Government: leveraging resources for greater effectiveness
The volumes are posted on a Web site and are used by policymakers, scholars and the general public. Because most of the users are carrying out some form of research, the ability to search the documents is a high priority. Program managers for the FRUS series found that presenting the documents in PDF form, although easy to post online, did not provide a sufficiently powerful search function. Alternatively, having the volumes posted as a series of separate documents helped visitors find the right material, but the manual uploading process for the thousands of documents in each volume was very time-consuming.
After considering several options, the department decided to convert the documents to XML and use a native XML server to host them on the Web site, according to a State Department official involved in the project. The evaluation required extensive in-house learning, as the department looked into all aspects of the switch to XML. eXist-db, a free, open-source native XML database, was selected to store the content. It uses index-based XQuery for search functionality.

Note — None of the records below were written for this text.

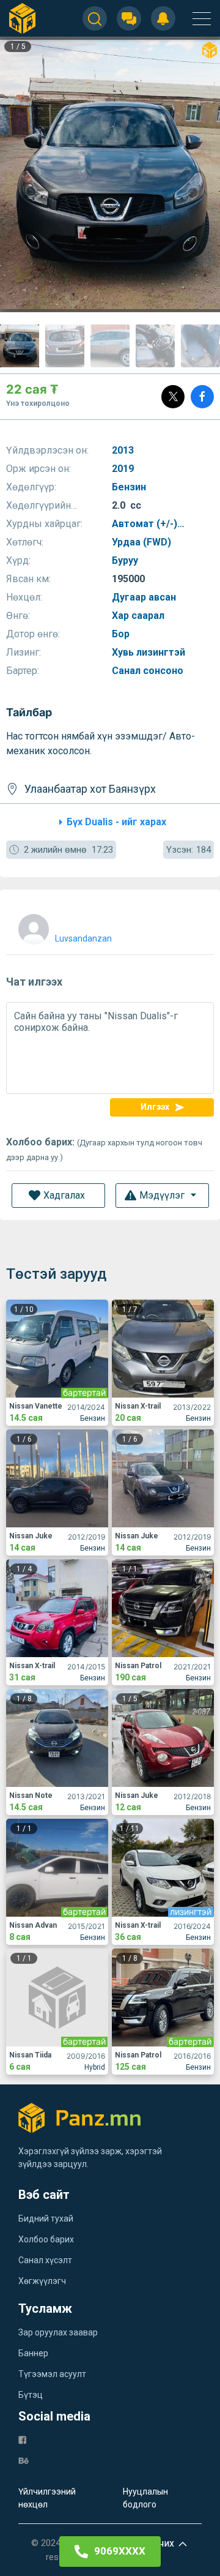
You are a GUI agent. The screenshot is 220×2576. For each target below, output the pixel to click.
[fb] (22, 2439)
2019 (124, 468)
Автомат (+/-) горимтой (144, 524)
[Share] (202, 396)
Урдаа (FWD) (143, 542)
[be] (23, 2460)
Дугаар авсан (145, 597)
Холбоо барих (46, 2239)
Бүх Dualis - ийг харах (116, 822)
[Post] (173, 396)
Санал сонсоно (149, 670)
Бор (122, 634)
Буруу (126, 560)
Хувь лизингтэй (150, 652)
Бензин (130, 487)
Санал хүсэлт (45, 2260)
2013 (124, 450)
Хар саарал (139, 615)
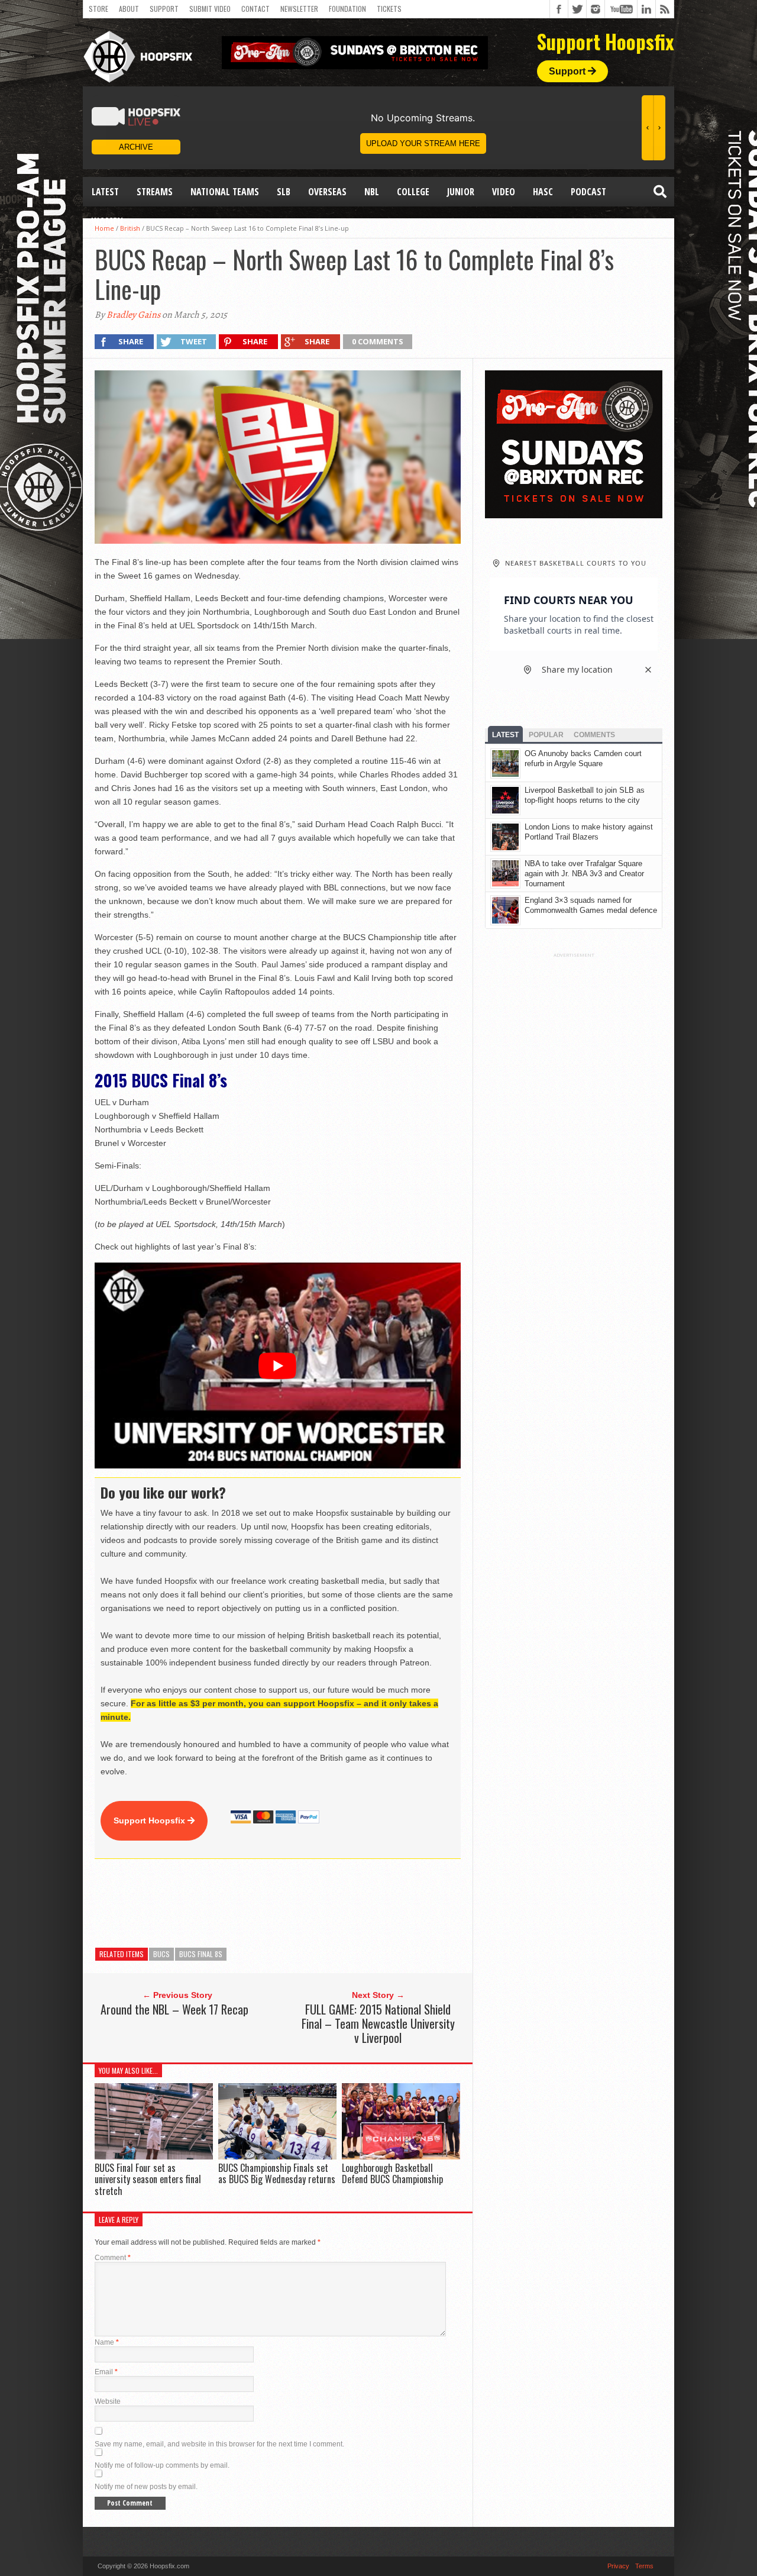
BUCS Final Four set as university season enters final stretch (148, 2179)
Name (107, 2342)
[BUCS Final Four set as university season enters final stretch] (154, 2157)
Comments (594, 735)
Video (503, 191)
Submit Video (210, 9)
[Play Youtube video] (278, 1365)
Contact (255, 9)
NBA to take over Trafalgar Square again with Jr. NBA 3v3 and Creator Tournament (584, 873)
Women (107, 221)
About (129, 9)
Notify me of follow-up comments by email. (162, 2465)
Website (108, 2401)
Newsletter (299, 9)
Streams (155, 191)
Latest (105, 191)
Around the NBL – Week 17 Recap (174, 2009)
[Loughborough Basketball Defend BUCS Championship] (401, 2157)
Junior (460, 191)
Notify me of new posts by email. (146, 2487)
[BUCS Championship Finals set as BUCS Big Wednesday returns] (277, 2157)
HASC (543, 191)
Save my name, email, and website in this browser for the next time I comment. (219, 2444)
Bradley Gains (133, 314)
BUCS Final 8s (200, 1954)
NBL (371, 191)
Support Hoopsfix (150, 1820)
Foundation (347, 9)
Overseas (327, 191)
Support (164, 9)
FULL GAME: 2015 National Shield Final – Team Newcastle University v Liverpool (378, 2023)
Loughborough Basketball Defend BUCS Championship (392, 2173)
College (413, 191)
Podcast (588, 191)
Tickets (389, 9)
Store (98, 9)
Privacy (618, 2565)
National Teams (224, 191)
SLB (283, 191)
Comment (113, 2258)
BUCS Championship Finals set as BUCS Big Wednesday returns (276, 2173)
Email (106, 2372)
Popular (546, 735)
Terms (644, 2565)
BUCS (161, 1954)
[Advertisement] (310, 1903)
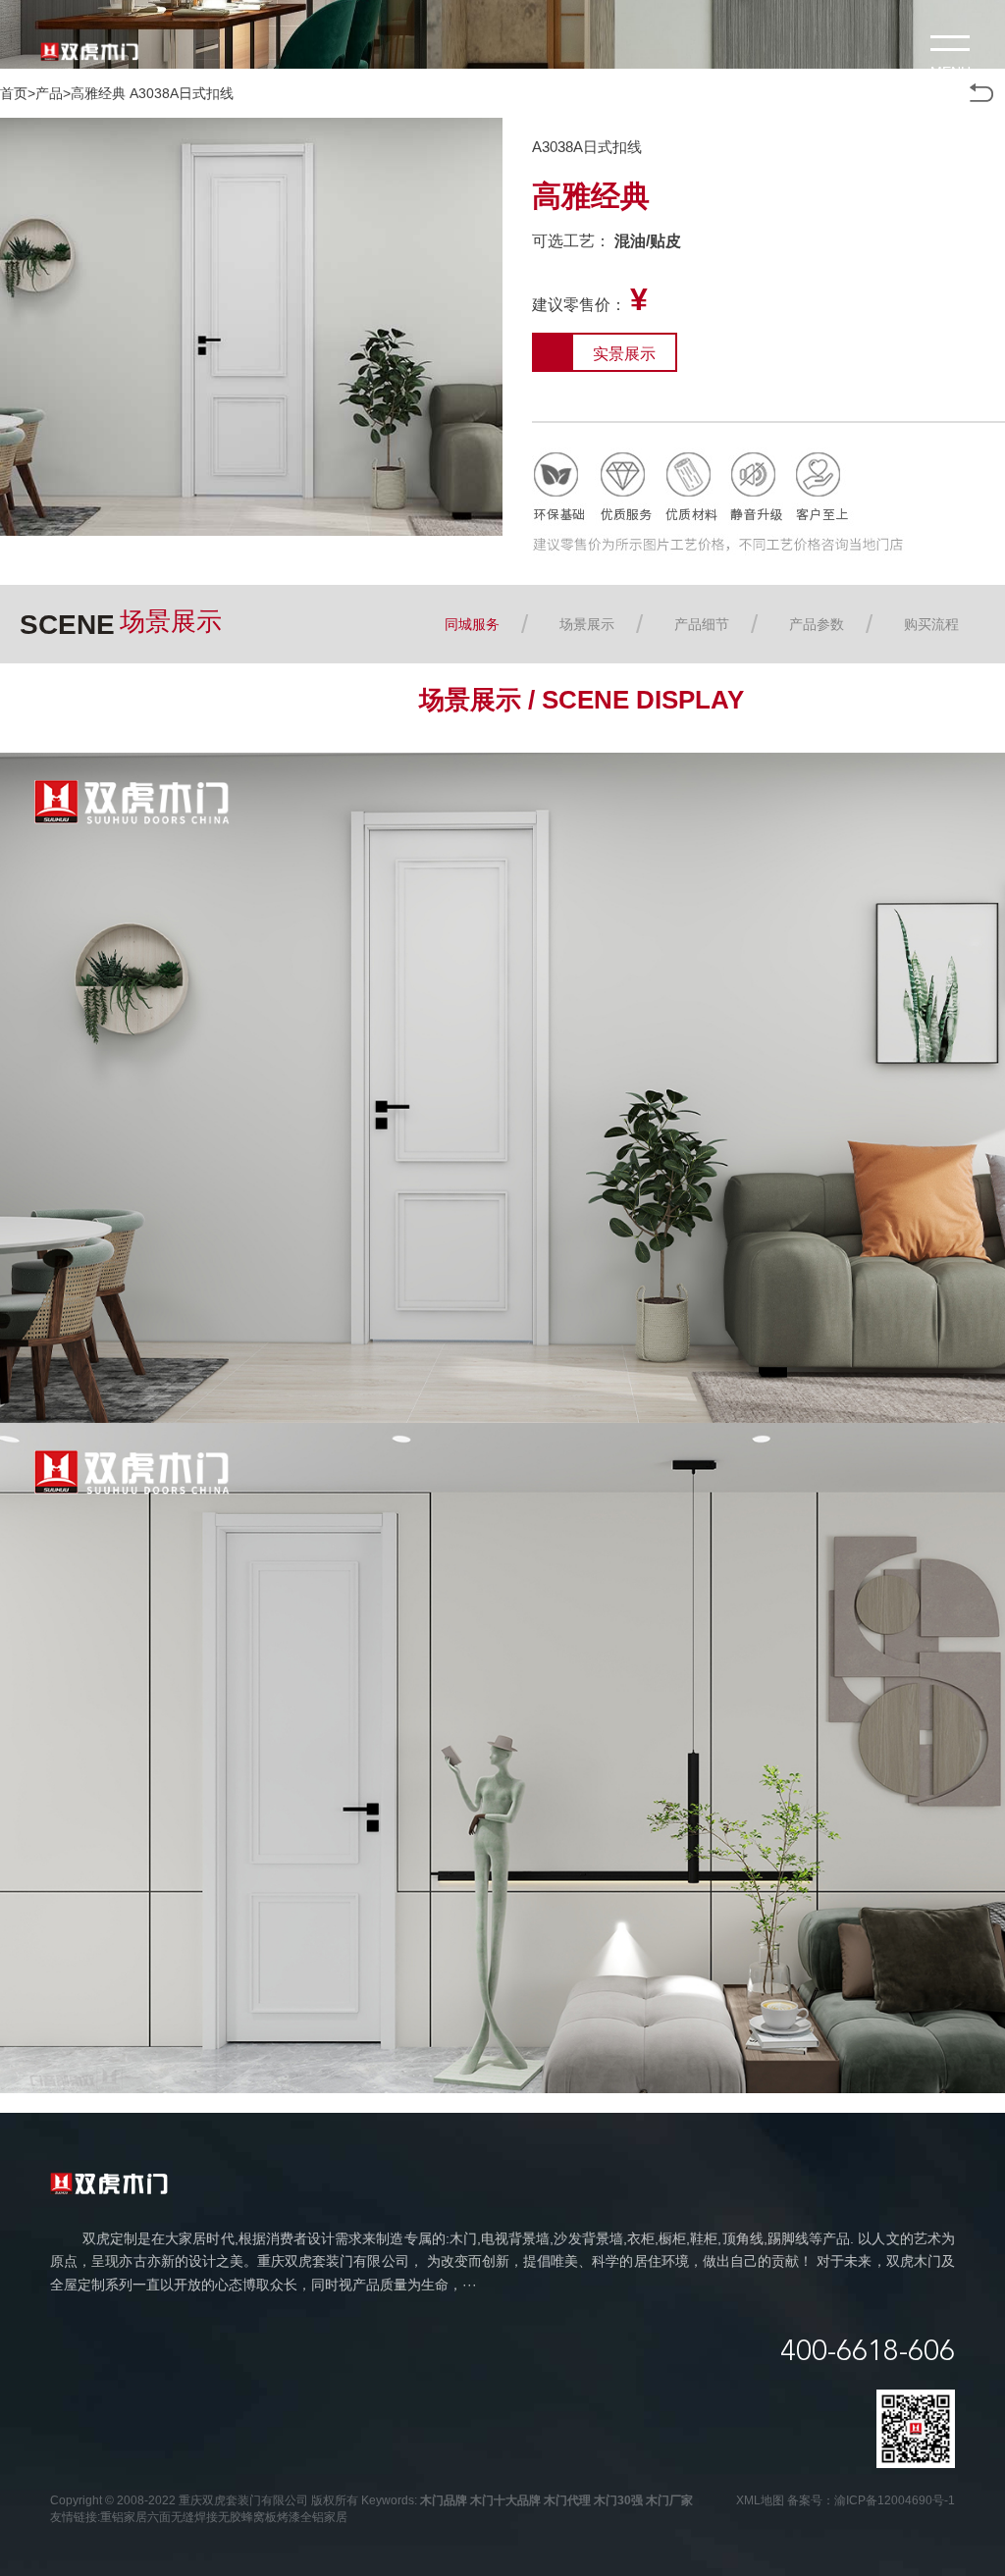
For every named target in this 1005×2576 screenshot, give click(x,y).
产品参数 (816, 624)
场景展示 (586, 624)
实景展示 (624, 353)
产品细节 (701, 624)
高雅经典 (98, 93)
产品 (49, 93)
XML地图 (760, 2500)
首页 (13, 93)
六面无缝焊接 (182, 2517)
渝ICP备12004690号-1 (894, 2500)
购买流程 (931, 624)
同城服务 (472, 624)
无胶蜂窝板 (247, 2517)
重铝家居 (123, 2517)
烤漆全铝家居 (312, 2517)
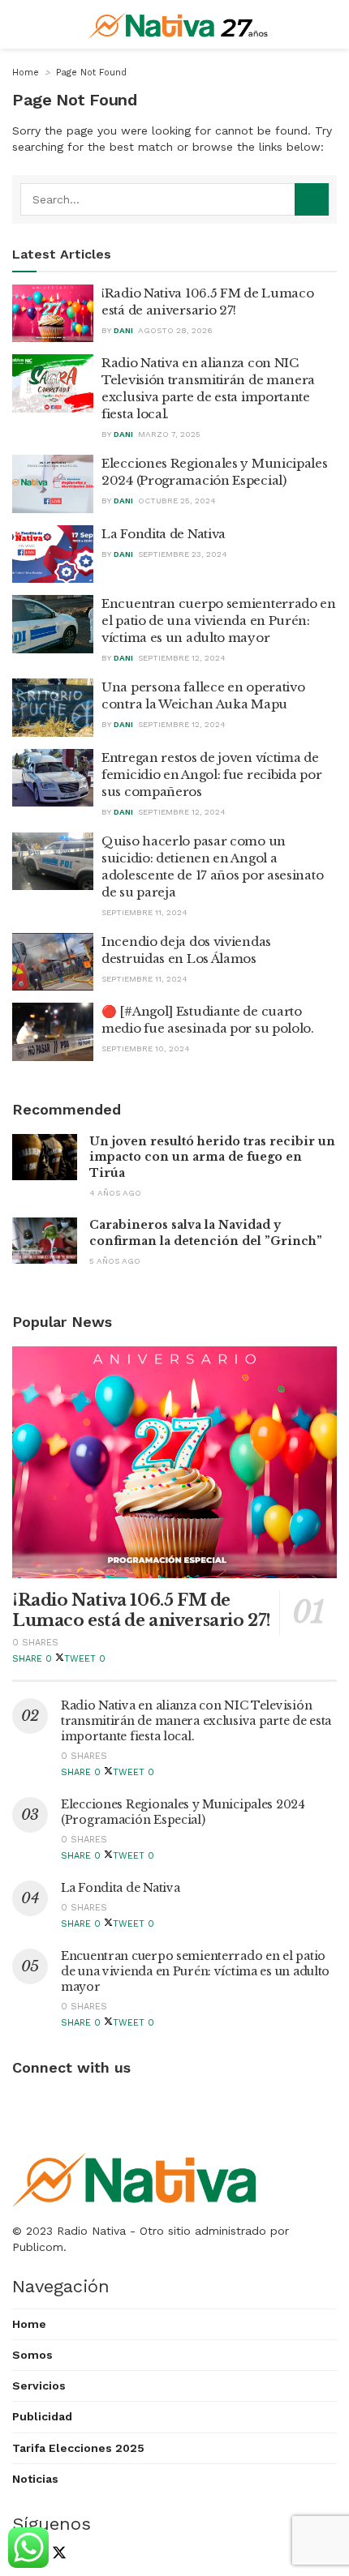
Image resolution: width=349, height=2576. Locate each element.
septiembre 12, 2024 (182, 657)
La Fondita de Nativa (163, 533)
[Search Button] (312, 199)
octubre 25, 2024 (177, 500)
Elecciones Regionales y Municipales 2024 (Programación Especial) (183, 1812)
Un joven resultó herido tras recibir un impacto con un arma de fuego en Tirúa (212, 1157)
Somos (32, 2354)
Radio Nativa (91, 2230)
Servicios (39, 2385)
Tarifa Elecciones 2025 (78, 2447)
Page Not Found (91, 72)
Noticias (35, 2478)
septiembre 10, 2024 (145, 1048)
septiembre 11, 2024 (144, 912)
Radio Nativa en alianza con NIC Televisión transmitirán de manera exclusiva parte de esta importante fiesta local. (196, 1721)
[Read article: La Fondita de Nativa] (52, 554)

An entity extraction-enabled product from Mark Logic allows identification of names, dates and places to enrich the documents and support more sophisticated in-house research than is exposed on the public Web site.
Many standard forms of XML are available, but the one that seemed to be the best fit was the one from the Text Encoding Initiative (TEI), a non-profit consortium that includes libraries, museums, publishers and individual scholars. Use of an established standard prevented the need for developing a customized schema that would have to be modified as new topics and their associated metadata were incorporated. An important interim step was the conversion of their back catalog of existing documents into XML format. The department outsourced that task, providing the contractor with a very detailed set of guidelines about how the metadata should be defined and marked up.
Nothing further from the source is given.